A more sensible course of action would be to accept them but not let ourselves be ruled by them.
Aristotle didn't. He wanted to moderate the passions without eliminating them.
Ares Land wrote: Mon Aug 24, 2020 8:26 am Personally, I feel that while the Stoics had the right idea, some of them went a little too far and missed a paradox there. Fear, anger, desire are all useful, they're built into us for a reason, and trying to repress these is going against our own nature.
In philosophy, if you change the definitions, then everything changes. For example:

If you mean nature in the physical sense, then nature doesn't care. Whether you are passionate or dispassionate, it is all natural. It is impossible for the unnatural to exist.
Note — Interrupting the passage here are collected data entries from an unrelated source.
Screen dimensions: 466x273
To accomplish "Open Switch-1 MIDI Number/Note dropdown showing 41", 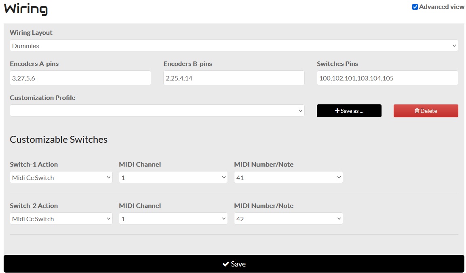I will 289,178.
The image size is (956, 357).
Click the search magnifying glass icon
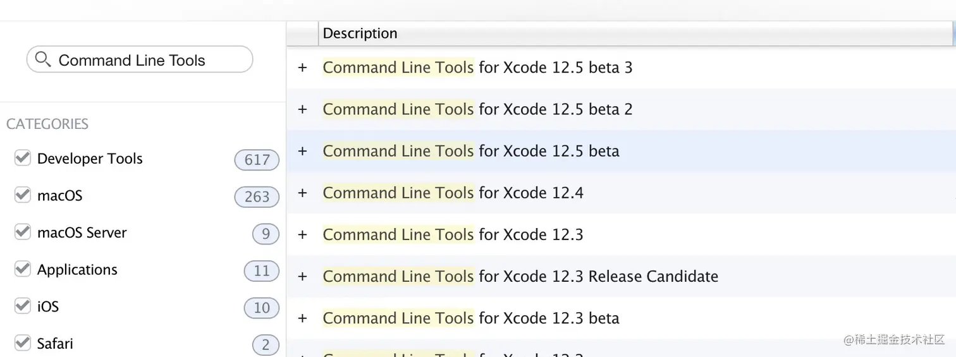tap(43, 59)
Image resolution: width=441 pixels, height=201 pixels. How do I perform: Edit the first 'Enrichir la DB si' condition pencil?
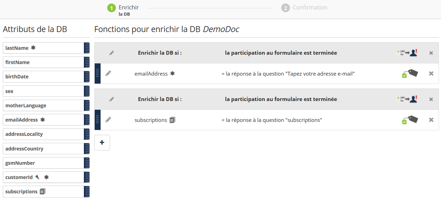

But if nature is a purely negative category excluding the artificial, then there is nothing more natural than dispassionate annihilation, regardless of whether the targets are natural or artificial. Preservation of things we are passionate about is largely a work of culture. In that sense, dispassion could be more natural than passion.

Personally, I don't think "nature" is a coherent concept. The root of this dispute is how we conceptualize the nature of analysis. For example, see the dispute between psychoanalysis and phenomenology in continental philosophy I alluded to above.
Ares Land wrote: Mon Aug 24, 2020 8:26 am If you want to lead a virtuous life, or be happy, or live in peace, what you need is proper judgement. What you need is reason.

...

The Stoics start out with the assumptions that all human beings desire happiness. That looks eminently reasonable, but I don't think it's true!
Oppression comes into the world whenever virtue, happiness or peace is prioritized over freedom.
Ares Land wrote: Mon Aug 24, 2020 8:26 am I'm neither a neuroscientist or a philosopher to prove it, but I'm pretty sure there's no such thing as 'reason'. With an MRI you can see, for instance, that when, say, we move a finger, the nerve impulse has long been sent when we 'decide' to move it. But I think that, like the self, it's a useful simplification of whatever is really going on.
The problem is the metaphysical belief that there is a rational soul that is polluted by the impure material body. Philosophers with more mechanical inclinations were unwelcome in Athens. In reality, even our dispassion is a function of the material body itself. In the context of free will, this is called compatibilism. The brain does whatever it does. The result is free choice, or in this case, analysis.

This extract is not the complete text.